Friday, January 29, 2016

Distance Metrics - Part 1



In the world of data science, one important metric that comes up is the distance metric.  How do you measure the difference between two data objects?  What if the data objects are multi-dimensional?  The choice of distance metric is an important one that can change the outcome of your data analyses.  So it's a good idea to review some of the popular and often-used metrics for an understanding of which one applies to your data.


Define a "data object" as a numerically valued profile.  Each value within the profile attributes itself to a real number.  If a data object consists of N dimensions, then it has N real numbers that define its profile.
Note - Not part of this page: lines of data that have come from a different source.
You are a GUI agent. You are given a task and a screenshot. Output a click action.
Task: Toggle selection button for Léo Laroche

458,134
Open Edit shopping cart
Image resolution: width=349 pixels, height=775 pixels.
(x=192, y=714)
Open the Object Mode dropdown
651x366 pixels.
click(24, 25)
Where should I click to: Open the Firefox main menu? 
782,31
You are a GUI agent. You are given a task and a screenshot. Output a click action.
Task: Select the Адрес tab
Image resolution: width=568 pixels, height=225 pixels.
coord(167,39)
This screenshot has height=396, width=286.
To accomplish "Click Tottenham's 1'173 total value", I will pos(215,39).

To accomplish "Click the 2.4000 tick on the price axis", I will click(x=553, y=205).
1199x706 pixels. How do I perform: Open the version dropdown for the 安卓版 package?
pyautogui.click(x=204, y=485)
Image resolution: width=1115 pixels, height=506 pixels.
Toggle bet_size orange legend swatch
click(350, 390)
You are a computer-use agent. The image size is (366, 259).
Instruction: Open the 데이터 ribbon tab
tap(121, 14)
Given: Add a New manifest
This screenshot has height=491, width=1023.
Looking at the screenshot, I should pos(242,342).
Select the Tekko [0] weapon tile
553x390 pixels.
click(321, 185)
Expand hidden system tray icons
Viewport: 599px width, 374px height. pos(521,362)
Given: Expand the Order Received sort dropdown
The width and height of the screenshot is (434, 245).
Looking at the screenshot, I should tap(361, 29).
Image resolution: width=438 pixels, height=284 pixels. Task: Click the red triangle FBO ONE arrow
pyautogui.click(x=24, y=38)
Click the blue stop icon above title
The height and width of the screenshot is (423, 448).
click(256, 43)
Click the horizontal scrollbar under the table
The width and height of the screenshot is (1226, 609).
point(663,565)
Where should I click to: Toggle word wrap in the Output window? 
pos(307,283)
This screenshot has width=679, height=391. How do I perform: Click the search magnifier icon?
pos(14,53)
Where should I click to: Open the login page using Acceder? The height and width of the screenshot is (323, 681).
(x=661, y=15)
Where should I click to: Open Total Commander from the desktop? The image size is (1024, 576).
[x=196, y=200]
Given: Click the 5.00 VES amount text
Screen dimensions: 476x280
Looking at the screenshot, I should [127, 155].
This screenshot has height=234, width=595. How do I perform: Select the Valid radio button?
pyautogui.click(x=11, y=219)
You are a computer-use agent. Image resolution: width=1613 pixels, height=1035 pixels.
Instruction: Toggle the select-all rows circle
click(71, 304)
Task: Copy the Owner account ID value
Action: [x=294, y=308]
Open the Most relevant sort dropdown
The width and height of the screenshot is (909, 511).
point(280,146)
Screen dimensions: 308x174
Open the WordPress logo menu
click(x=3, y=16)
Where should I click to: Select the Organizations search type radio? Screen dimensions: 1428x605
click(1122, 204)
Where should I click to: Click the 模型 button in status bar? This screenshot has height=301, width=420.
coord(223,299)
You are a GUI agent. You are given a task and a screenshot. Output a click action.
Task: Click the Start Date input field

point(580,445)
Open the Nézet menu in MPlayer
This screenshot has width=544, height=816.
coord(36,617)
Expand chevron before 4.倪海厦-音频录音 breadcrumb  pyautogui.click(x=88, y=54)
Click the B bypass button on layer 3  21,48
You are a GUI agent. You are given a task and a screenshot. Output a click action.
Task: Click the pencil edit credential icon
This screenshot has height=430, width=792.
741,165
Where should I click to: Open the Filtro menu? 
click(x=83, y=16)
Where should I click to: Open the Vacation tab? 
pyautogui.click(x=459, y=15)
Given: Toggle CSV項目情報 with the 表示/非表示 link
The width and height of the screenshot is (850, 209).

Manhattan Distance & Euclidean Distance


Often called city-block distance, the Manhattan distance is a very simple metric which measures the sum of the (absolute) differences in each dimension.  Consider an example in measuring the distance between two data objects: [21, 15, 19] and [32, 47, 10].  The first dimension in each object is 21 and 32, respectively.  The second dimension in each object is 15 and 47, respectively, and so on.  The Manhattan distance measures the difference between these two objects as abs(21-32) + abs(15-47) + abs(19-10) = 11 + 32 + 9 = 52.  That is, the Manhattan Distance between these two example data objects is 52.  The units are unimportant in this example, but when considering your data, the units depends on what you're working with.

It's easy to see when the Manhattan distance makes sense to use and when it does not.  In a two-dimensional plane, the city-block distance sums the differences in both the x-axis and y-axis directions.  It may make better sense to instead use a metric which takes the birds-eye distance in a straight line, i.e. the Euclidean Distance.  In the image below, two data objects, labeled A and B, are being compared.  In this case, each data object is two-dimension.  The Manhattan distance between A and B is taken by measuring the length of the purple lines, and the Euclidean distance is taken as the  yellow line between points A and B.  As you can see, the Euclidean distance in this case is smaller than the Manhattan distance, as the city-block path goes out of its way in travelling from point A to B.  In a city setting, the city-block distance makes sense, because you can only go where the roads take you, and the roads are typically laid out in a fashion such that you can't drive through the blocks themselves, because you know, ... buildings and such.

Manhattan vs. Euclidean

In analyzing the general effectiveness of Manhattan vs. Euclidean, it is a good rule of thumb to suggest that Manhattan may be best for single dimensions, and Euclidean is best for two dimensions or more.  Perhaps we should leave that at two dimensions for Euclidean, however.  As the dimensional space becomes more complex, we will see that due to the nature of the how the Euclidean distance behaves, some aspects of the the data may become over-accentuated when they need not be, or should not be.  In addition, the Euclidean distance will give equal precedence to each dimension, when this may or may not be what your data needs.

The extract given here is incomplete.